Sommaire de l'article
TSA (Trouble du Spectre de l’Autisme) ou autisme : définition, diagnostic et prise en charge précoce
Définition
Le Trouble du Spectre de l’Autisme (TSA) regroupe un ensemble de troubles neuropsychobiologiques qui affectent le bon fonctionnement du développement de l’enfant, sur plusieurs aspects (intellectuel, sensoriel, moteur ou du langage), de manière variable.
Il s’agit d’un trouble du neurodéveloppement (TND) qui associe :
- un déficit persistant de la communication et des interactions sociales dans les contextes variés (par exemple l’absence de babillage ou de contact visuel, ou encore un intérêt plus important pour les objets que pour les autres enfants ou les adultes),
- un caractère restreint et répétitif des comportements, des intérêts ou des activités. (par exemple des mouvements inhabituels et très fréquents avec son corps, ou des réactions spécifiques aux stimuli tels que la lumière, une odeur, un son, une saveur…).

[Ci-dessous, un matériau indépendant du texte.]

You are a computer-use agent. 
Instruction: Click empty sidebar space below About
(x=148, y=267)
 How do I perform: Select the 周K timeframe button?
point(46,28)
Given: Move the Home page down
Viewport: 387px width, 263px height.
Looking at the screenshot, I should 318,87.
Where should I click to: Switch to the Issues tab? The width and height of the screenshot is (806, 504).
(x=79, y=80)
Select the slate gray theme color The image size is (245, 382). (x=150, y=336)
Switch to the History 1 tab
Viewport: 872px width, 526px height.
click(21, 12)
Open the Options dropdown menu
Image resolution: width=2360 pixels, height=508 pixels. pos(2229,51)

L’autisme affecte environ 1 enfant sur 50.
Un diagnostic précoce difficile
Le dépistage précoce est difficile et subtil car les bébés à risque de TSA et autres TND (troubles du neurodéveloppement) présentent, surtout avant l’âge d’un an, des signes non spécifiques et communs avec d’autres pathologies (retards et déficits intellectuels, troubles sévères du langage…). De plus, l’expression tardive de certains signes rendent complexes un diagnostic précoce efficace et fiable.

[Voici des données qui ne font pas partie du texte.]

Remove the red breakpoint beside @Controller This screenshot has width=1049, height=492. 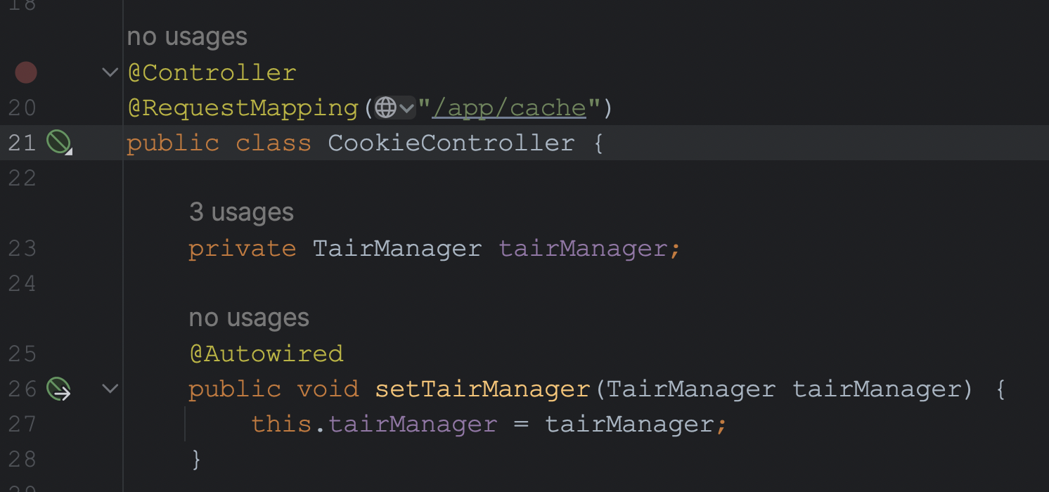point(26,72)
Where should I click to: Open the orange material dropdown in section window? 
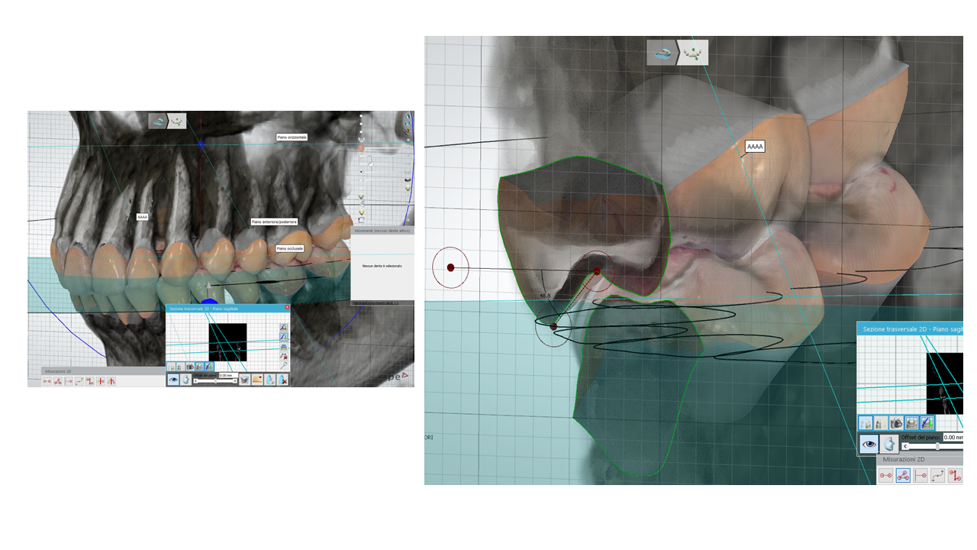coord(257,379)
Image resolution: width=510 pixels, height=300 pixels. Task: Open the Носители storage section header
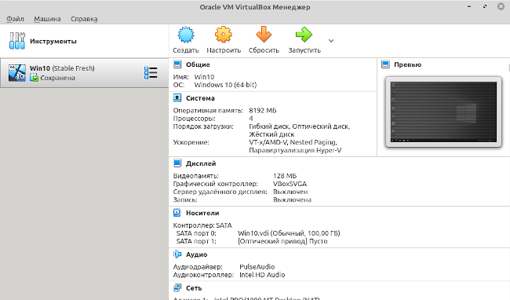point(202,213)
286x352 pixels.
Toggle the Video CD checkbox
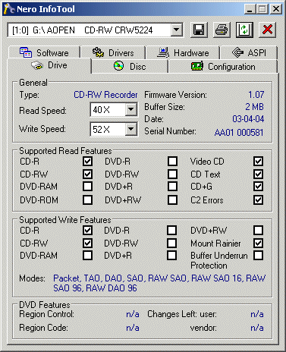258,161
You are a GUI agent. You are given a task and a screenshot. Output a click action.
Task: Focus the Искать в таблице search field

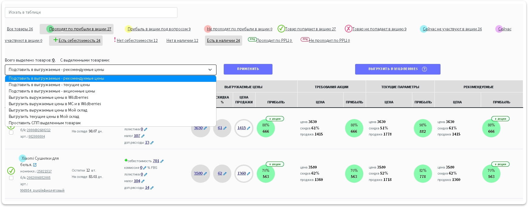[x=91, y=12]
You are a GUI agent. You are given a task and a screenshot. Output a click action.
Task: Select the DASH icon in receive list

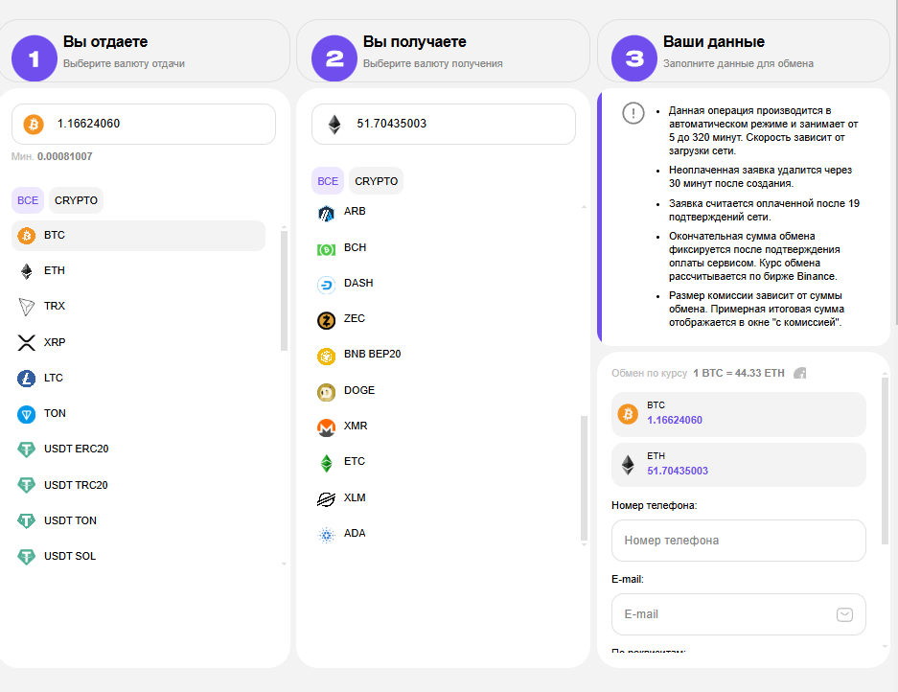(326, 284)
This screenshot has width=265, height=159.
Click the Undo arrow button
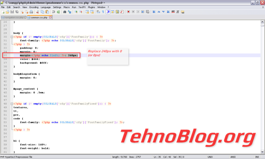click(x=54, y=12)
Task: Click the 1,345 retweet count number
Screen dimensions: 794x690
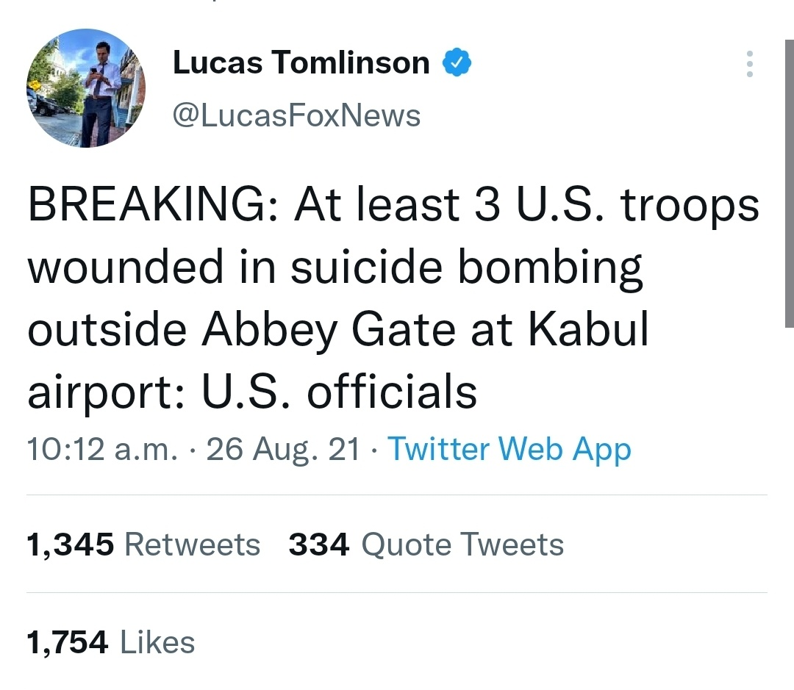Action: 71,545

Enfin, les symptômes diffèrent d’un enfant à l’autre et peuvent évoluer au fil du temps, d’où l’utilisation du mot « spectre » (au sens mathématique de « ensemble continu de signes cliniques »). Ainsi, les personnes diagnostiquées comme autistes peuvent être très différentes les unes des autres.
Pourtant, une prise en charge précoce a une influence positive sur le développement de l’enfant.
L’importance d’une prise en charge précoce
Un repérage précoce de l’autisme va permettre de mettre en place des soins qui pourront limiter un effet de « cascade développementale ». Ce repérage précoce, effectué par les parents et les professionnels, va ainsi permettre la mise en place rapide de soins.
Des psychothérapies comportementales, des adaptations éducatives et un suivi médical peuvent ainsi aider à améliorer les compétences sociales, la communication et la qualité de vie globale de l’enfant. Ces interventions seront adaptées aux besoins spécifiques de chaque enfant.
En revanche, sans mise en place de soins, les difficultés de l’enfant vont pouvoir s’installer, parfois s’aggraver et persister avec l’âge. Elles seront souvent corrélées avec la sévérité de la pathologie et l’angoisse de l’enfant.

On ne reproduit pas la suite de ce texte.